大型貨物自動車の衝突被害軽減ブレーキの装着率は12年度の54.4%を20年度には90%とする計画だが、15年3月末時点では59.5%だったものが60.3%に上昇。

モーダルシフトに関する指標は、鉄道の輸送トンキロを12年度の187億トンキロから20年度には221億トンキロへ、内航海運は333億トンキロから367億トンキロにする計画だったが、13年度のそれぞれ193.4億トンキロ、333.0億トンキロが14年度は195億トンキロと331億トンキロになっている。

国際コンテナ戦略港湾における大水深コンテナターミナルの整備数は13年度の3バースを16年度には12バースとする計画だが、15年3月末時点の5バースが16年3月末には6バースに。また、10年度対比の国際コンテナ・バルク貨物の輸送コスト低減率は12年度の1.2%減を16年度には5%減にする計画だが、13年度の1.5%減が14年度速報値は1.6%減に。

国内海上貨物輸送コスト(10年度対比)は12年度の0.6%減を16年度には約3%減にする計画だが、13年度の0.8%減が14年度速報値では1.3%減となった。

このほか、災害発生時の支援物資輸送の広域物資拠点として機能すべき特定流通業務施設の選定率は56%が68%に。運輸安全マネジメント評価実施事業者数については、13年度の6105事業者を20年度には1万事業者とする計画で、15年3月末時点では6570事業者だったものが、16年3月末時点では7104事業者。13年度における同セミナーの受講者数1万7799人を20年度には5万事業者とする計画については、15年3月末時点で3万590人だったものが、16年3月末時点で3万9932人となった。
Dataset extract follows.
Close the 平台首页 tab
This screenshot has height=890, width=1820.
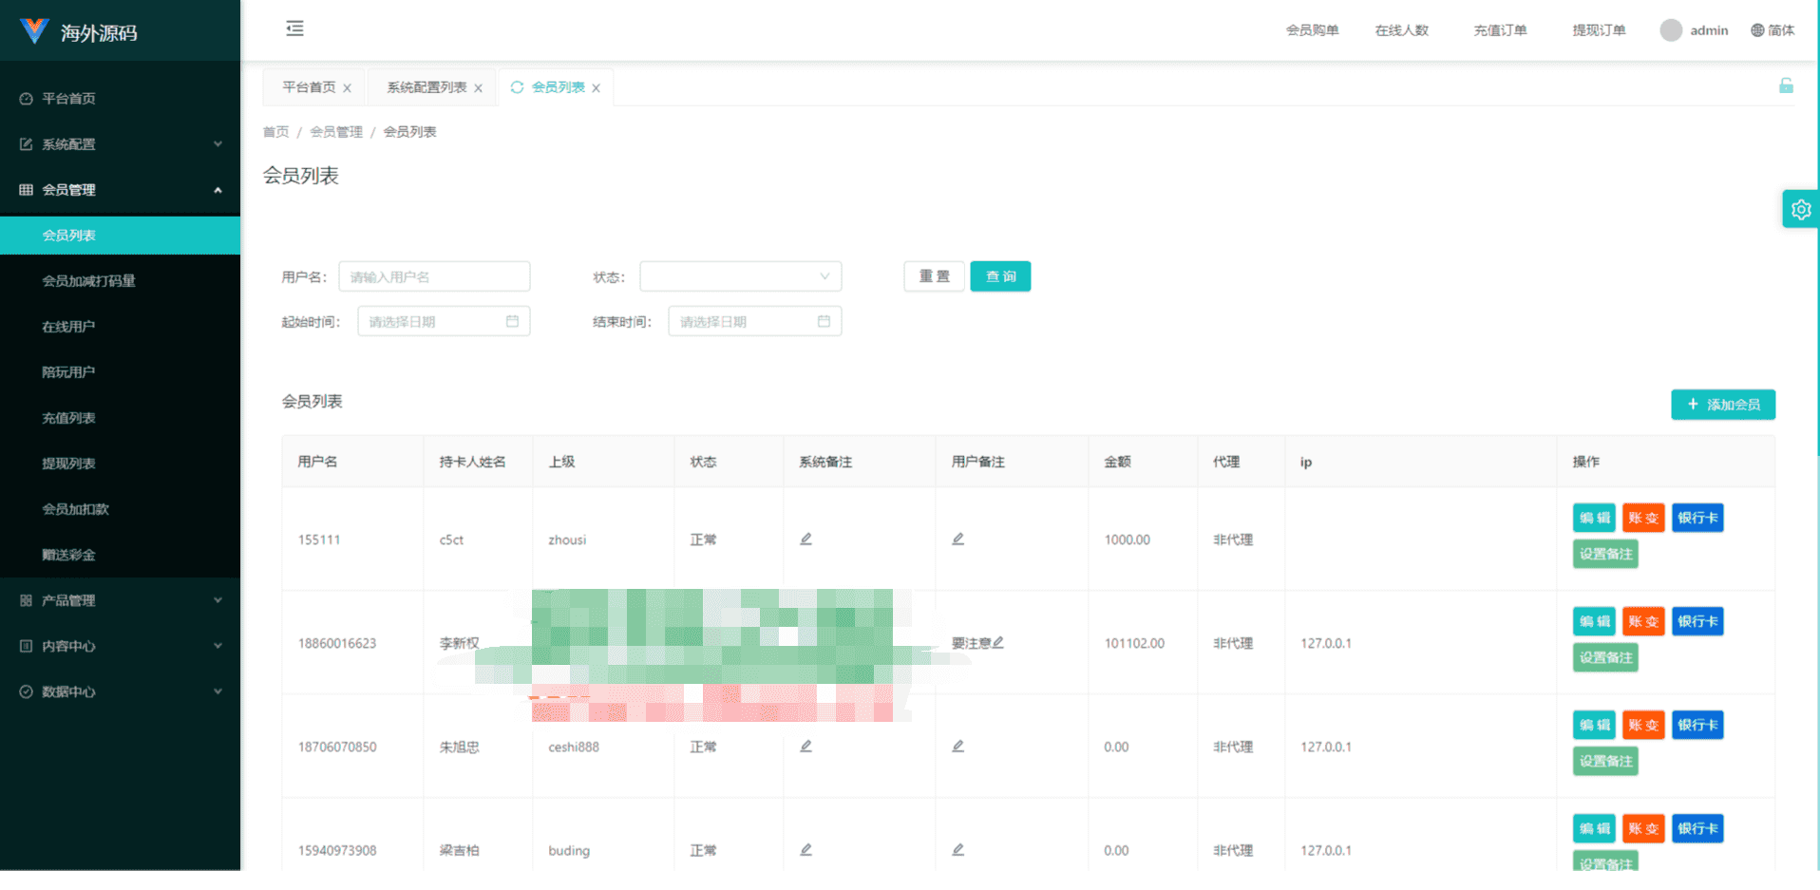pos(348,88)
こうした数値だけをみると、進捗状況は逆行しているものも含めて遅れ気味のようだ。

このほか、一定以上の輸送能力を有する輸送事業者の省エネ改善率は△1%となっている。

●20年度までの計画だが...

13年11月に成立した交通政策基本法に基づき、15年2月には政府が今後講ずべき交通に関する施策について定めた交通政策基本計画が閣議決定された。これは交通に関する施策の「基本的方針」「目標」「施策」の3層構造になっており、少子高齢化が進展する日本社会の中でのコンパクト+ネットワークという基本的考え方のもと「豊かな国民生活に資する使いやすい交通の実現」「成長と繁栄の基盤となる国際・地域間の旅客交通・物流ネットワークの構築」「持続可能で安心・安全な交通に向けた基盤づくり」を3本柱に総合的な交通政策を進めている。計画の期間は2020年の東京オリンピックを見据え、14年度を初年度として20年度まで。